• _Task prompt_:
Every record should be written out again in full, with no character altered.

+++ Dataset

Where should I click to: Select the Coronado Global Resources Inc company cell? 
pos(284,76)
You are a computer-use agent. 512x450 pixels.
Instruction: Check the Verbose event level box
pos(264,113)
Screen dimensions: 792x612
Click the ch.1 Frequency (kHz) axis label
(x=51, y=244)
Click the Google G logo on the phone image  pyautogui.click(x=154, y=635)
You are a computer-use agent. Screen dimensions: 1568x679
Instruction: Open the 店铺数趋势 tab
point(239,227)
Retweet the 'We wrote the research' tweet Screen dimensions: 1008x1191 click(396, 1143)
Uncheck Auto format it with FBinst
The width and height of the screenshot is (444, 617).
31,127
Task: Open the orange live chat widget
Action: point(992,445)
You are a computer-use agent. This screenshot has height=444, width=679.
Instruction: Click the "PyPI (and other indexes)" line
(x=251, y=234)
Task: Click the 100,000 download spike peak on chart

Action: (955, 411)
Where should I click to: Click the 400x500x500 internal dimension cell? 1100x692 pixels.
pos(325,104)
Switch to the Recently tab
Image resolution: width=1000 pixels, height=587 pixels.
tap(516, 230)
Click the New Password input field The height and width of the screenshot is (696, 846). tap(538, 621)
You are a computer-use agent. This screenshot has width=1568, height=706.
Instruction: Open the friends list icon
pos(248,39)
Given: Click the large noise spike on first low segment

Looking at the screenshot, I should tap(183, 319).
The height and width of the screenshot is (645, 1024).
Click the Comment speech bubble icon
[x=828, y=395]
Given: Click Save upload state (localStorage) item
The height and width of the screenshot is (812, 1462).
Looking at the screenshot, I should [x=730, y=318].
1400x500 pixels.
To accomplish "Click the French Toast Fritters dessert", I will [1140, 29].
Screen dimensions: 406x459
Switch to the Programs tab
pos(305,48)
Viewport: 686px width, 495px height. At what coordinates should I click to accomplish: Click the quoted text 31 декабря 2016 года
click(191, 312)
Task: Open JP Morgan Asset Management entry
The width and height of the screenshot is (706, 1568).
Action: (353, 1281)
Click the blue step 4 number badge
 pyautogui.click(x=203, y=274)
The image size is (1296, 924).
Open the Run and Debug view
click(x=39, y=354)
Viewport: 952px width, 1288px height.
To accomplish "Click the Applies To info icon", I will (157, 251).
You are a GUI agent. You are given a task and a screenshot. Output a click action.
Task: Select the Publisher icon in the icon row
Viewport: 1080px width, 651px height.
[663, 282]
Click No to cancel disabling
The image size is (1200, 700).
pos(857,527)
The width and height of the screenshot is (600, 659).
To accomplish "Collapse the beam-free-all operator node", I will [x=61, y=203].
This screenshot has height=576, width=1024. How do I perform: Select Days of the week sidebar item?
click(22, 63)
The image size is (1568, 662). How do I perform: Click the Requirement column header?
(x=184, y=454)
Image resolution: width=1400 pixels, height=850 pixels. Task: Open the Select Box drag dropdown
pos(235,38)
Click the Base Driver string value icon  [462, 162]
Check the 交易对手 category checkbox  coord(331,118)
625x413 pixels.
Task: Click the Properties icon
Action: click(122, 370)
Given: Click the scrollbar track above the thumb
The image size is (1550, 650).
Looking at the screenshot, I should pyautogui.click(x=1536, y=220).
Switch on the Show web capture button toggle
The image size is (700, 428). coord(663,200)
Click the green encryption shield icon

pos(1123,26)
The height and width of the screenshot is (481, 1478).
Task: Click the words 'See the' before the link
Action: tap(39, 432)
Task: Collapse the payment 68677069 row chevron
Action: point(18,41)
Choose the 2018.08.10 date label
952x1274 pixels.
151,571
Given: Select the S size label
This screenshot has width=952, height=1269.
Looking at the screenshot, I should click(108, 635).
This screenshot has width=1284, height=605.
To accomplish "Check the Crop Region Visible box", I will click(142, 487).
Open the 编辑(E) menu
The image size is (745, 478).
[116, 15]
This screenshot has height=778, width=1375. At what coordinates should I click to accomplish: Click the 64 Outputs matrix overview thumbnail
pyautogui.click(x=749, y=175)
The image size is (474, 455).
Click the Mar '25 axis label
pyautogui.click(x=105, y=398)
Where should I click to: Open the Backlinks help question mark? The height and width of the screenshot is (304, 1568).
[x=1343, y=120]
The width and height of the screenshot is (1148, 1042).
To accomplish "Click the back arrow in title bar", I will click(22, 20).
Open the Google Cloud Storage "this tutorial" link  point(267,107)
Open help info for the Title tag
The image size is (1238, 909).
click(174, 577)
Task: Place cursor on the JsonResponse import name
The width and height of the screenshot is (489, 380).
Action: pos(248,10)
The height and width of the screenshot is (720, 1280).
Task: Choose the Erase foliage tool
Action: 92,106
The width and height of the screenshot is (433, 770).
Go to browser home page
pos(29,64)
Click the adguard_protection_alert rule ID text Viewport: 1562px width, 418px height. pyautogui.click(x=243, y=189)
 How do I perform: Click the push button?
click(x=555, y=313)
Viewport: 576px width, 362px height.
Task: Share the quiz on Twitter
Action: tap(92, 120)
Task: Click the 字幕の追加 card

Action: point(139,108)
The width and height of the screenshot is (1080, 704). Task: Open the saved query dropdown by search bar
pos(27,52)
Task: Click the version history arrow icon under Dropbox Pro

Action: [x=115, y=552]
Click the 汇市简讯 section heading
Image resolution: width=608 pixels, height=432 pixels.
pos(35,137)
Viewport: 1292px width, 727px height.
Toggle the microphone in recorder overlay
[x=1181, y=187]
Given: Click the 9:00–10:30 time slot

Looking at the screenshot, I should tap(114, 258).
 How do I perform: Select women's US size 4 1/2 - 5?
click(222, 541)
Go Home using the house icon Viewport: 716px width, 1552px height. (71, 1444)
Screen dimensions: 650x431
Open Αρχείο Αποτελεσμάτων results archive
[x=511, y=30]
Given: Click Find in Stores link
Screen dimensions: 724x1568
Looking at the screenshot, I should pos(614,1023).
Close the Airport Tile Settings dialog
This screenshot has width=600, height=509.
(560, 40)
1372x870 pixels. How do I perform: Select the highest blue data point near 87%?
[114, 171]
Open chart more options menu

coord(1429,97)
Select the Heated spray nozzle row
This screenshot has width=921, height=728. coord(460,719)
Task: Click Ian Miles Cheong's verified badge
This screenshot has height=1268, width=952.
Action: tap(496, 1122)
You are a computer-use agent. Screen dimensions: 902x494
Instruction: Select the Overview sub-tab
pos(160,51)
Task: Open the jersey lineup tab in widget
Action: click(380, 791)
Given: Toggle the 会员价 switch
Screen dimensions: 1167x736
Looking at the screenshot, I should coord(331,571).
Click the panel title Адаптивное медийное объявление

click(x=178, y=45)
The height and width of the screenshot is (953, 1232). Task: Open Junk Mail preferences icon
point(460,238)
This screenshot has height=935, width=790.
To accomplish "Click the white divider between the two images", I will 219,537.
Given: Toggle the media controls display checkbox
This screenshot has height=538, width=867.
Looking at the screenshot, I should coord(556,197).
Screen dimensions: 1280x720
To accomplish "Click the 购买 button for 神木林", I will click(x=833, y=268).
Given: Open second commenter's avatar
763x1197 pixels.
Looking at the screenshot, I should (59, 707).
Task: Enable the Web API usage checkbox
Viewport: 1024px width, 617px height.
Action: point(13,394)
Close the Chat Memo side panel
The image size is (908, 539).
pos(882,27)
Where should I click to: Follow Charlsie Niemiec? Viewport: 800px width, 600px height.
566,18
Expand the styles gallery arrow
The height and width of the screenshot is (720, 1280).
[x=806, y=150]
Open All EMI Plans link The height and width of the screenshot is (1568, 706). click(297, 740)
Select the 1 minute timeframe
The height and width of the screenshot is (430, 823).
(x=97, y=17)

++++++

• _Solution to the problem_:
Where should I click to: Select the Coronado Global Resources Inc company cell? 
pos(284,76)
You are a computer-use agent. 512x450 pixels.
Instruction: Check the Verbose event level box
pos(264,113)
Screen dimensions: 792x612
Click the ch.1 Frequency (kHz) axis label
(x=51, y=244)
Click the Google G logo on the phone image  pyautogui.click(x=154, y=635)
You are a computer-use agent. Screen dimensions: 1568x679
Instruction: Open the 店铺数趋势 tab
point(239,227)
Retweet the 'We wrote the research' tweet Screen dimensions: 1008x1191 click(396, 1143)
Uncheck Auto format it with FBinst
The width and height of the screenshot is (444, 617).
31,127
Task: Open the orange live chat widget
Action: point(992,445)
You are a computer-use agent. This screenshot has height=444, width=679.
Instruction: Click the "PyPI (and other indexes)" line
(x=251, y=234)
Task: Click the 100,000 download spike peak on chart

Action: (955, 411)
Where should I click to: Click the 400x500x500 internal dimension cell? 1100x692 pixels.
pos(325,104)
Switch to the Recently tab
Image resolution: width=1000 pixels, height=587 pixels.
tap(516, 230)
Click the New Password input field The height and width of the screenshot is (696, 846). tap(538, 621)
You are a computer-use agent. This screenshot has width=1568, height=706.
Instruction: Open the friends list icon
pos(248,39)
Given: Click the large noise spike on first low segment

Looking at the screenshot, I should tap(183, 319).
The height and width of the screenshot is (645, 1024).
Click the Comment speech bubble icon
[x=828, y=395]
Given: Click Save upload state (localStorage) item
The height and width of the screenshot is (812, 1462).
Looking at the screenshot, I should [x=730, y=318].
1400x500 pixels.
To accomplish "Click the French Toast Fritters dessert", I will [1140, 29].
Screen dimensions: 406x459
Switch to the Programs tab
pos(305,48)
Viewport: 686px width, 495px height. At what coordinates should I click to accomplish: Click the quoted text 31 декабря 2016 года
click(191, 312)
Task: Open JP Morgan Asset Management entry
The width and height of the screenshot is (706, 1568).
Action: (353, 1281)
Click the blue step 4 number badge
 pyautogui.click(x=203, y=274)
The image size is (1296, 924).
Open the Run and Debug view
click(x=39, y=354)
Viewport: 952px width, 1288px height.
To accomplish "Click the Applies To info icon", I will (157, 251).
You are a GUI agent. You are given a task and a screenshot. Output a click action.
Task: Select the Publisher icon in the icon row
Viewport: 1080px width, 651px height.
[663, 282]
Click No to cancel disabling
The image size is (1200, 700).
pos(857,527)
The width and height of the screenshot is (600, 659).
To accomplish "Collapse the beam-free-all operator node", I will [x=61, y=203].
This screenshot has height=576, width=1024. How do I perform: Select Days of the week sidebar item?
click(22, 63)
The image size is (1568, 662). How do I perform: Click the Requirement column header?
(x=184, y=454)
Image resolution: width=1400 pixels, height=850 pixels. Task: Open the Select Box drag dropdown
pos(235,38)
Click the Base Driver string value icon  [462, 162]
Check the 交易对手 category checkbox  coord(331,118)
625x413 pixels.
Task: Click the Properties icon
Action: click(122, 370)
Given: Click the scrollbar track above the thumb
The image size is (1550, 650).
Looking at the screenshot, I should pyautogui.click(x=1536, y=220).
Switch on the Show web capture button toggle
The image size is (700, 428). coord(663,200)
Click the green encryption shield icon

pos(1123,26)
The height and width of the screenshot is (481, 1478).
Task: Click the words 'See the' before the link
Action: tap(39, 432)
Task: Collapse the payment 68677069 row chevron
Action: point(18,41)
Choose the 2018.08.10 date label
952x1274 pixels.
151,571
Given: Select the S size label
This screenshot has width=952, height=1269.
Looking at the screenshot, I should click(108, 635).
This screenshot has width=1284, height=605.
To accomplish "Check the Crop Region Visible box", I will click(142, 487).
Open the 编辑(E) menu
The image size is (745, 478).
[116, 15]
This screenshot has height=778, width=1375. At what coordinates should I click to accomplish: Click the 64 Outputs matrix overview thumbnail
pyautogui.click(x=749, y=175)
The image size is (474, 455).
Click the Mar '25 axis label
pyautogui.click(x=105, y=398)
Where should I click to: Open the Backlinks help question mark? The height and width of the screenshot is (304, 1568).
[x=1343, y=120]
The width and height of the screenshot is (1148, 1042).
To accomplish "Click the back arrow in title bar", I will click(22, 20).
Open the Google Cloud Storage "this tutorial" link  point(267,107)
Open help info for the Title tag
The image size is (1238, 909).
click(174, 577)
Task: Place cursor on the JsonResponse import name
The width and height of the screenshot is (489, 380).
Action: pos(248,10)
The height and width of the screenshot is (720, 1280).
Task: Choose the Erase foliage tool
Action: 92,106
The width and height of the screenshot is (433, 770).
Go to browser home page
pos(29,64)
Click the adguard_protection_alert rule ID text Viewport: 1562px width, 418px height. pyautogui.click(x=243, y=189)
 How do I perform: Click the push button?
click(x=555, y=313)
Viewport: 576px width, 362px height.
Task: Share the quiz on Twitter
Action: tap(92, 120)
Task: Click the 字幕の追加 card

Action: point(139,108)
The width and height of the screenshot is (1080, 704). Task: Open the saved query dropdown by search bar
pos(27,52)
Task: Click the version history arrow icon under Dropbox Pro

Action: [x=115, y=552]
Click the 汇市简讯 section heading
Image resolution: width=608 pixels, height=432 pixels.
pos(35,137)
Viewport: 1292px width, 727px height.
Toggle the microphone in recorder overlay
[x=1181, y=187]
Given: Click the 9:00–10:30 time slot

Looking at the screenshot, I should tap(114, 258).
 How do I perform: Select women's US size 4 1/2 - 5?
click(222, 541)
Go Home using the house icon Viewport: 716px width, 1552px height. (71, 1444)
Screen dimensions: 650x431
Open Αρχείο Αποτελεσμάτων results archive
[x=511, y=30]
Given: Click Find in Stores link
Screen dimensions: 724x1568
Looking at the screenshot, I should pos(614,1023).
Close the Airport Tile Settings dialog
This screenshot has width=600, height=509.
(560, 40)
1372x870 pixels. How do I perform: Select the highest blue data point near 87%?
[114, 171]
Open chart more options menu

coord(1429,97)
Select the Heated spray nozzle row
This screenshot has width=921, height=728. coord(460,719)
Task: Click Ian Miles Cheong's verified badge
This screenshot has height=1268, width=952.
Action: tap(496, 1122)
You are a computer-use agent. Screen dimensions: 902x494
Instruction: Select the Overview sub-tab
pos(160,51)
Task: Open the jersey lineup tab in widget
Action: click(380, 791)
Given: Toggle the 会员价 switch
Screen dimensions: 1167x736
Looking at the screenshot, I should coord(331,571).
Click the panel title Адаптивное медийное объявление

click(x=178, y=45)
The height and width of the screenshot is (953, 1232). Task: Open Junk Mail preferences icon
point(460,238)
This screenshot has height=935, width=790.
To accomplish "Click the white divider between the two images", I will 219,537.
Given: Toggle the media controls display checkbox
This screenshot has height=538, width=867.
Looking at the screenshot, I should coord(556,197).
Screen dimensions: 1280x720
To accomplish "Click the 购买 button for 神木林", I will click(x=833, y=268).
Given: Open second commenter's avatar
763x1197 pixels.
Looking at the screenshot, I should (59, 707).
Task: Enable the Web API usage checkbox
Viewport: 1024px width, 617px height.
Action: point(13,394)
Close the Chat Memo side panel
The image size is (908, 539).
pos(882,27)
Where should I click to: Follow Charlsie Niemiec? Viewport: 800px width, 600px height.
566,18
Expand the styles gallery arrow
The height and width of the screenshot is (720, 1280).
[x=806, y=150]
Open All EMI Plans link The height and width of the screenshot is (1568, 706). click(297, 740)
Select the 1 minute timeframe
The height and width of the screenshot is (430, 823).
(x=97, y=17)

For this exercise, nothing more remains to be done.